Os focos, de acordo com o levantamento da Secretaria estadual de Saúde, foram encontrados em bairros de 11 municípios. Além desse grupo de risco, o trabalho revela também que outras 26 cidades estão, neste momento, em estágio de alerta (com índice de infestação entre 1% e 3,9%). Dentro desse grupo, as maiores taxas foram registradas em Santo Antônio de Pádua (com 2,6% de infestação), Itaboraí (2,4%), Japeri (2,3%) e Itaguaí (2,1%).
Cerca de 70% das cidades do Rio, no entanto, têm infestação pelo Aedes aegypti abaixo de 1% — índice considerado satisfatório pelo Ministério da Saúde. Barris, pratos de plantas, garrafas e latas estão entre os criadouros mais comuns, presentes em mais de 60% dos imóveis infestados, como mostra o levantamento da secretaria. No estado, uma das ações de combate ao mosquito da dengue é o uso de carros fumacê, intensificado durante o verão.
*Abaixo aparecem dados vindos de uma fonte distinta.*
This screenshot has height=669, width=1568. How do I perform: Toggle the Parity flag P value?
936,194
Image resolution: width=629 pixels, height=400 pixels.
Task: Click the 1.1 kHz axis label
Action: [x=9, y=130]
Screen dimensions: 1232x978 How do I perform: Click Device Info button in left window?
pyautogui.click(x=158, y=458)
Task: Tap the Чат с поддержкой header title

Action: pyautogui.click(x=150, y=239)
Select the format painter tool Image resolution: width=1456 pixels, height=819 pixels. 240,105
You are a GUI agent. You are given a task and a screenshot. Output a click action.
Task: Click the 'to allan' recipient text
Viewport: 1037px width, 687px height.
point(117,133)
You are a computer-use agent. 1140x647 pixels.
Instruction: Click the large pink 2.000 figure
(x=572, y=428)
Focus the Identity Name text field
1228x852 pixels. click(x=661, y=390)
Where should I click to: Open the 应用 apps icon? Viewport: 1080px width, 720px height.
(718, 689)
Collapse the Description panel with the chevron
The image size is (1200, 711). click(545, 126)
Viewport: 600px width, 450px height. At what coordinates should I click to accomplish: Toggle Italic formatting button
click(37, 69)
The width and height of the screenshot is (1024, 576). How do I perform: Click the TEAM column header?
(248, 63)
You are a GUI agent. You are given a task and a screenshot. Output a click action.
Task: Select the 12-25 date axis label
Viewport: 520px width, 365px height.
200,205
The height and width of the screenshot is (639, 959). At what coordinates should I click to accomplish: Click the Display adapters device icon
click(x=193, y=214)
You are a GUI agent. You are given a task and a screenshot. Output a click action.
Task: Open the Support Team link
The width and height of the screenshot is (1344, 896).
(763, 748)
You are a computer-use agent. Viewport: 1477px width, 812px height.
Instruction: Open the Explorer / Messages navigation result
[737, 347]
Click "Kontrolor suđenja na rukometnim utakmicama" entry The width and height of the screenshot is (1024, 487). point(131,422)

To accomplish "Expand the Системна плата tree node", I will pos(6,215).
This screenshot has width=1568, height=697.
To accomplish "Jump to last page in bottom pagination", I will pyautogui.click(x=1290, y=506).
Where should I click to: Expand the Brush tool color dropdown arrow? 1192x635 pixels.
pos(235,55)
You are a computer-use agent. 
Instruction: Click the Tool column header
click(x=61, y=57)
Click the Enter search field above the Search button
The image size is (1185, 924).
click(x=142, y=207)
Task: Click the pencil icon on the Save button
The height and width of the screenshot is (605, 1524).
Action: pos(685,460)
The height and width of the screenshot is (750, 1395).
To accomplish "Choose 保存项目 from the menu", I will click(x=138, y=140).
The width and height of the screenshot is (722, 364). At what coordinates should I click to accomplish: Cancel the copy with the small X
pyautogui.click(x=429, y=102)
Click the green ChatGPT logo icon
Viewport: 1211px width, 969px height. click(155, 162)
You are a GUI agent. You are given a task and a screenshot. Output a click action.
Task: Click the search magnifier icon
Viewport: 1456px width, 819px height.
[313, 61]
Moradora de um apartamento com terraço na Tijuca, a dona de casa Maria José Marques se considera uma pessoa de sorte: nunca contraiu dengue, apesar de o bairro já ter registrado no passado centenas de casos da doença. Mas ela não atribui isso, na verdade, apenas à sorte. A moradora afirma que jamais esquece os cuidados básicos para evitar a existência de ovos do Aedes aegypti em seu imóvel. — Acho que todos devem fazer a sua parte nessa luta.
Não deixo acumular água nos pratos dos vasos de plantas, nem deixo água empoçada em ralos ou outros recipientes — ensina a moradora da Tijuca. Apesar de os dados do governo do estado revelarem que 11 cidades estão em situação de risco, para o superintendente de Vigilância Epidemiológica e Ambiental da própria secretaria, Alexandre Chieppe, os números não são motivo de alarme ainda: — Os dados do LIRAa são apenas mais um componente para apontar maior ou menor risco de transmissão da dengue.
Temos que considerar outras variáveis, como, por exemplo, tipos de vírus circulantes na localidade e padrão de imunidade da população. Só índices de infestação não são capazes de dizer se vai acontecer uma alta transmissão ou não — afirma ele, destacando que o LIRAa é importante para alertar a população que é preciso intensificar as ações de controle da dengue, principalmente nas áreas com altos índices de infestação.